As education has come more and more to the fore, there has been a renewed emphasis on alternative methods and private schools. There has been a surge in the number of international schools operating across the GCC, and Kuwait has also seen a sizable increase in the quantity of these institutions. In an exclusive interview with TBY, David Botbyl, Superintendent of the American International School, described some of the difficulties schools like his are facing in the newly competitive environment, noting that the abundance of schools and dearth of teachers has made hiring difficult. “It becomes quite competitive at times,” said Botbyl. “With tuition increases stagnant in Kuwait, the outlook in attracting highly effective teachers is challenging.” Despite this competition for the best staff, however, Botbyl stressed that the main focus is quality education. “There are competitors, but we also have the same goals and objectives, and we have to keep working closely together to achieve our common goals to do better for the kids and better for the country.” In an exclusive interview with TBY, Russel Byrne, Co-founder & CEO of Education Consortium, echoed the assessment that the Kuwaiti private education sector is more fiercely competitive than ever before. “A lot of new education businesses are coming up,” said Byrne. “I love the competition, as it will make the market stronger.”

At the tertiary level, Kuwait University is the only public university in the country, though plans are in the pipeline for establishing another university, the Jaber al-Ahmed University. In the 2015/2016 school year, there were nearly 38,000 students enrolled at Kuwait University, of which almost three-quarters were women. There are a total of nine private universities in Kuwait with a combined enrollment of 25,542 students, according to National Bureau of Statistics. While enrollment rates for tertiary education lag behind other countries in region, new curricula aimed at instilling real-world knowledge are expected to draw more students into universities.

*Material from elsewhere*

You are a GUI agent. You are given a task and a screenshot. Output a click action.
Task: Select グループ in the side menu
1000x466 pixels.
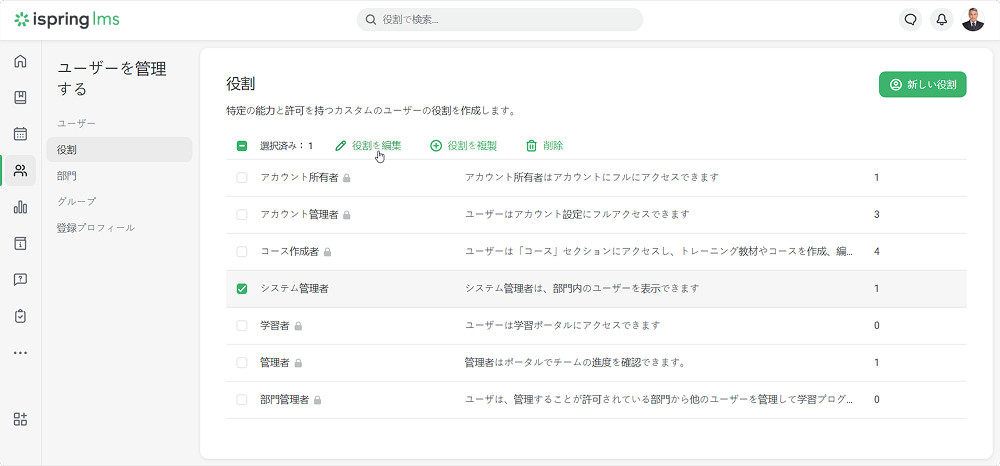pos(77,202)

Many universities across Kuwait have developed a dual-emphasis curriculum that focuses on both a practical education, thereby preparing students to enter the workforce, and a rigorous theoretical training, allowing them to reshape and contribute in significant ways to their chosen fields. Institutions of higher education are focused on producing real value for their students, and they have crafted an environment that can allow the newest generation of Kuwaitis to prosper in the 21st century global economy. In an exclusive interview with TBY, Prof. Nizar Hamzeh, President of the American University of Kuwait, described the four levels of collaboration between the university and the private sector: business incubators for students, internships and practical training programs, business sponsorship for student programs, and consultancy. This robust industry-oriented preparation allows students to effectively transfer their knowledge into the workplace, creating value that has far-reaching social and economic implications.

In fact, this focus on long-term value creation does not begin only in university. Kuwait students are encouraged from as early as secondary school to consider the ways they might change and contribute to the social and commercial landscape of their country and region. Russel Byrne, Co-founder & CEO of the Education Consortium, has made it a mission of his organization to offer free entrepreneurship courses to all students in grades 9,10, 11, and 12. “The truth is the most students today have an entrepreneurialism about them,” said Byrne. “Our role is to empower these chosen few to become successful, fully-fledged entrepreneurs.” As public and private schools and universities continue to make strides in developing the education landscape of Kuwait, hopes are high that the country will become a regional leader in the near future. With passionate contributions coming from many different stakeholders, the system is expected improve greatly in coming years.